Ab Freitag wieder kälter

Glätte-Unfälle fordern mehrere Tote in Bayern

München - Durch überfrierende Nässe und Schnee haben sich die Straßen im Freistaat in teils spiegelglatte Fahrbahnen verwandelt - mit schweren Folgen. Mindestens drei Menschen verunglückten tödlich.

Autofahrer hatten vor allem in Oberfranken mit gefährlichem Glatteis zu kämpfen. Vor allem in der Nacht von Mittwoch auf Donnerstag sowie am Donnerstag tagsüber war es gefährlich. Im oberpfälzischen Maxhütte-Haidhof starb eine Fußgängerin (67) nachdem ein Auto sie angefahren hatte. Der Wagen war nach einem Überholmanöver außer Kontrolle geraten.

Blitzeis hatte seit Mittwochabend aber auch Teile Unterfrankens fest im Griff. Ein 58-Jähriger starb in Wartmannsroth (Landkreis Bad Kissingen). Er kam von der Fahrbahn ab, prallte mit seinem Wagen gegen einen Baum und starb wenig später im Krankenhaus. 

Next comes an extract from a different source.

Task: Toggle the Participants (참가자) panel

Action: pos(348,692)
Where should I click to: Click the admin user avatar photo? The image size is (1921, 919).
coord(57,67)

Auf der Autobahn 71 bei Mellrichstadt (Landkreis Rhön-Grabfeld) verunglückte ein Lkw-Fahrer tödlich. Er war von der Zugmaschine seines Lastwagens eingeklemmt worden, als diese auf glatter Straße umkippte, sagte ein Polizeisprecher. 

Ab Freitag sollen die Temperaturen in München und der Region wieder sinken. Das teilt der Deutsche Wetterdienst (DWD) mit. Es kann demnach mit Dauerfrost gerechnet werden. „Vor dem Schnee kommt erst mal der Wind“, sagte Christian Kronfeldner, Meteorologe vom DWD in München, am Donnerstag.